Fig. 4.

Effect of VgrG2 C-terminal truncation on type VI secretion and Tde2-dependent interbacterial competition activity. (A) Amino acid sequence of VgrG2 C-terminal variable region is shown with the indicated residue number, and the predicted β-strands and loops are marked with blue solid arrows and lines, respectively. VgrG2 C-terminal truncated variants are shown with yellow bars, and the numbers in parentheses represent the terminal amino acid of each variant.
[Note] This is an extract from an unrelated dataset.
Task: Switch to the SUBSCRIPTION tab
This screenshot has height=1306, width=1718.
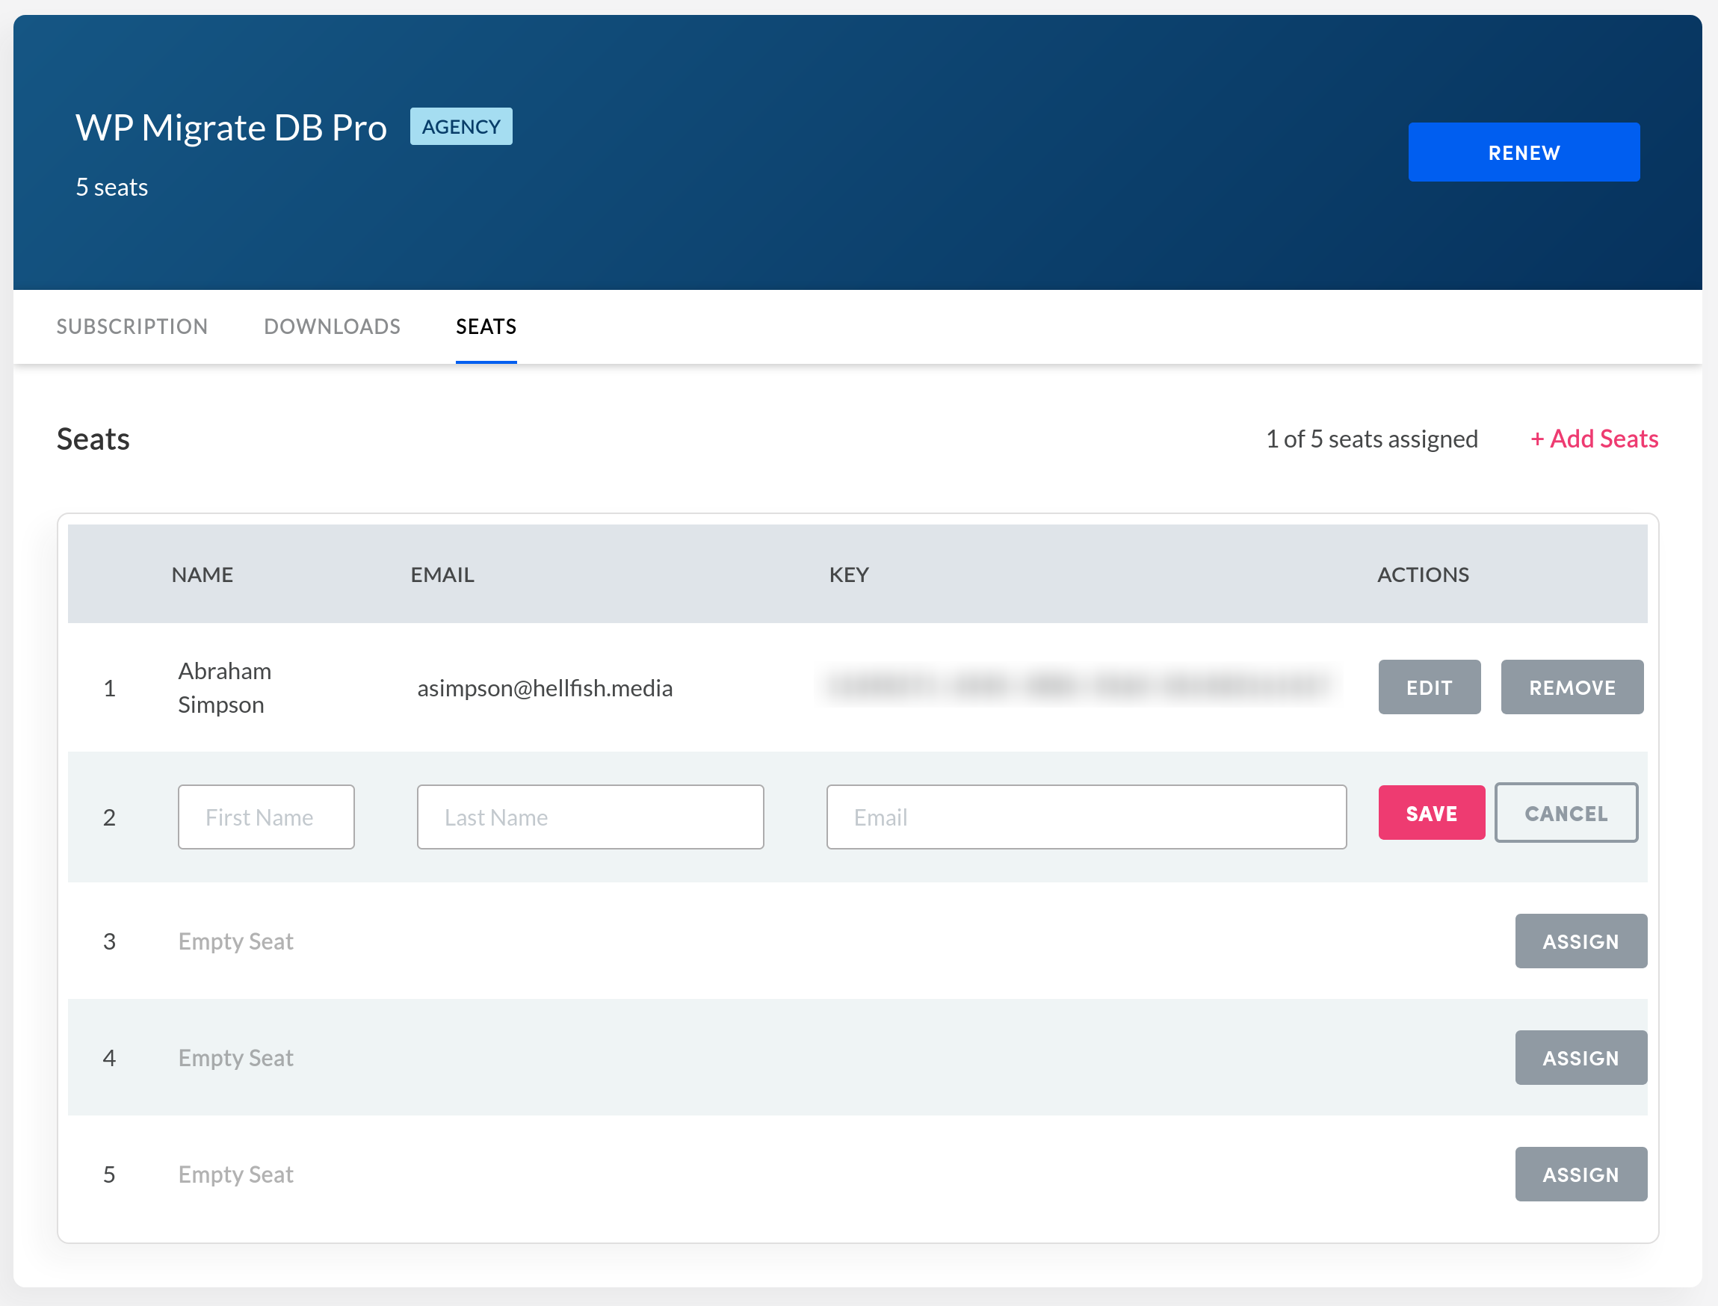Action: [133, 327]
Presence (+) or absence (–) of Hcp and Tae secretion and Tde2-dependent antibacterial activity is based on Fig. 3 B and C. (B) Western blot analysis of total (T) and secreted (S) protein from A. tumefaciens ∆vgrG1∆vgrG2 expressing the plasmid control (p) or indicated plasmid. Protein names and molecular weight markers are indicated at the left and right, respectively. The soluble ActC protein was an internal nonsecreted protein control. (C) Effect of VgrG2 C-terminal truncation on Tde2-dependent interbacterial competition activity. Various A. tumefaciens strains shown on the x axis were mixed with ∆tde2-tdi2 at a 10:1 ratio and infiltrated into N. benthamiana leaves. The survival of ∆tde2-tdi2 collected at 0 and 24 h was quantified as cfu. Data are mean ± SEM (n = 5 biological repeats from two independent experiments). Significant difference compared with ∆vgrG1∆vgrG2 (∆G1∆G2) at 24-h postinfiltration (*P ≤ 0.01). vgrG1 and vgrG2 are abbreviated as G1 and G2, respectively.